Studio album by Fariz RM
- Released: February 1980
- Studio: Gelora Seni, Jakarta
- Genre: Pop kreatif; city pop; teen pop; disco; funk; R&B;
- Length: 52:22 (cassette version) 32:00 (vinyl version)
- Label: Akurama
- Producer: Fariz RM

Fariz RM chronology
|  | Sakura (1980) | Selangkah ke Seberang (1980) |

Record plate cover
- "Sakura" cover intended as a radio promo

= Sakura (Fariz RM album) =

Sakura is the debut album by musician Fariz RM, released in 1980 under the Akurama Records label. The album features Fariz performing all the instruments using an overdubbing system. The album was a major success and catapulted Fariz RM's name as a musician. In 2007, the album was listed among the 150 Best Indonesian Albums of All Time by Rolling Stone Indonesia magazine.

== Background ==
Fariz RM's early influence from David Bowie is clearly reflected in the highly descriptive, documentary-style lyrics. The songs on this album are rich in elements of ballad, romance, and melancholy, which would become hallmarks of Fariz RM's style, and are delivered in a mix of disco and R&B genres, relying heavily on drum machines, keyboards, and synthesizers. After the repeated delay of the album Selangkah ke Seberang, Chrisye attempted to circulate the album's master cassette to various parties to gain attention. This caught the interest of Diwandida Film, which was developing a screenplay for a romance film that would eventually be titled Sakura dalam Pelukan. Under the direction of filmmaker Fritz G. Schadt, Fariz RM wrote a song titled "Sakura", which became the theme song for the film, featuring Grace Simon as the lead vocalist. At Grace Simon's urging, Fariz also performed "Sakura" himself, which led to the creation of a new album of the same name.

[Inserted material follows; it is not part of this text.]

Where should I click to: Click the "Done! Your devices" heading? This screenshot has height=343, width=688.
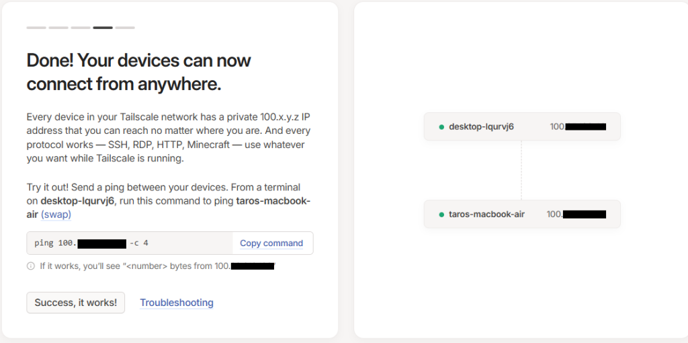[138, 71]
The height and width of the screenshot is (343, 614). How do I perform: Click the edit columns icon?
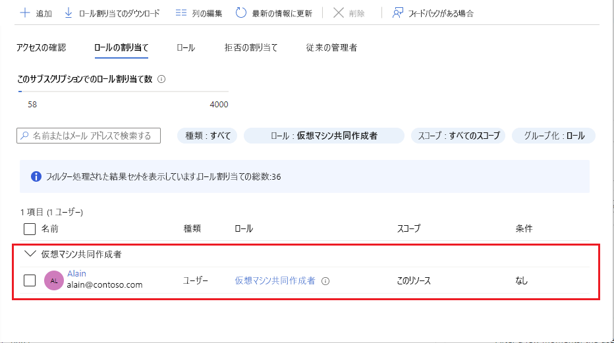tap(182, 13)
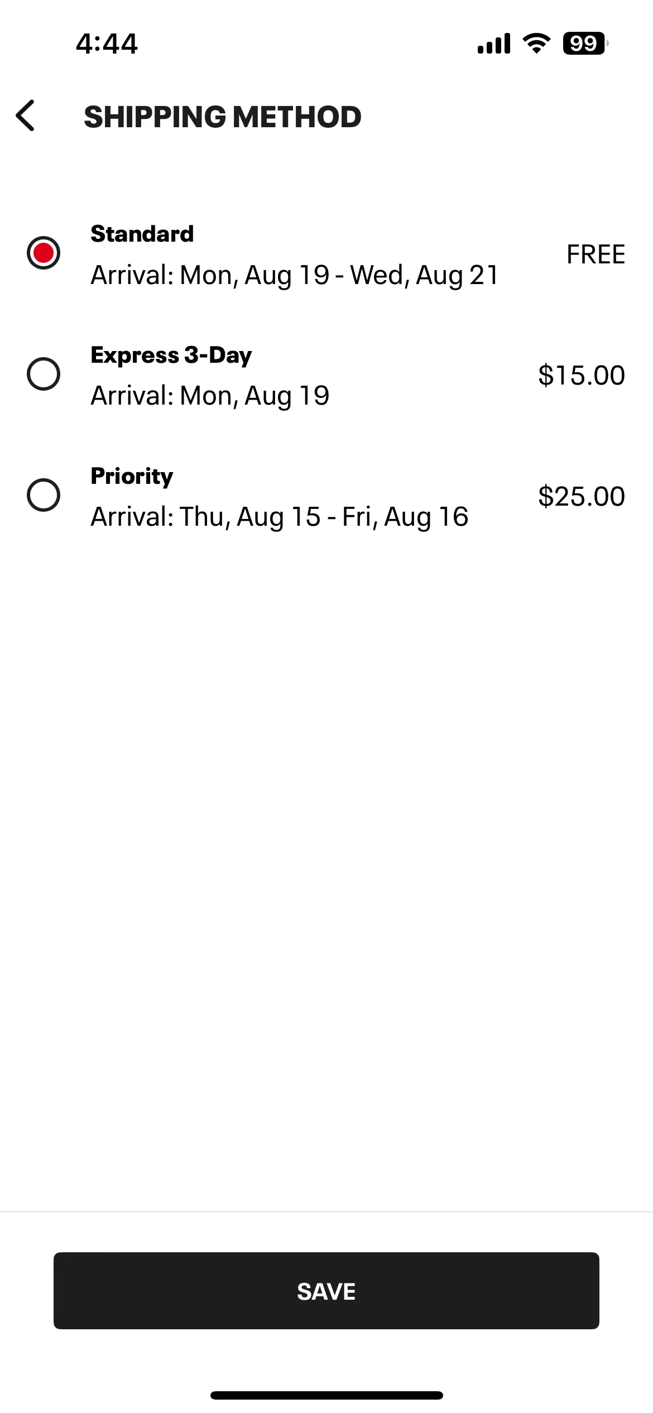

Sakura was recorded at Gelora Seni Studio in Jakarta using the overdubbing technique. Fariz RM provided lead vocals and performed all instruments, including string instruments, bass, drums, guitar, brass instruments, keyboards, synthesizers, percussion, and electric piano. He composed and arranged all the songs (some co-written with Anton Panggabean and Jimmy Paais), including new arrangements of three songs from the previous album: "Selangkah ke Seberang", "Mega Bhuana", and "Cermin Noda". Anita Carolina Mohede performed duets on three tracks: "Nada Cinta", "Mega Bhuana", and "Malam Kesembilan". A Japanese-language narration in the track "Sakura" was provided by Mrs. Herawati.

In producing the album, Fariz experimented with various approaches, drawing inspiration from elements of contemporary pop music and disco that were popular at the time. He also incorporated influences from the falsetto vocal technique and brass instrumentation, inspired respectively by the musical styles of the Bee Gees and Earth, Wind & Fire.

== Reception ==
The album achieved great success and elevated his reputation both as a musician and a singer. Songs such as "Sakura", "Selangkah ke Seberang", and "(Belenggu) Perjalanan" became some of his most popular works and have been rearranged and covered by various artists.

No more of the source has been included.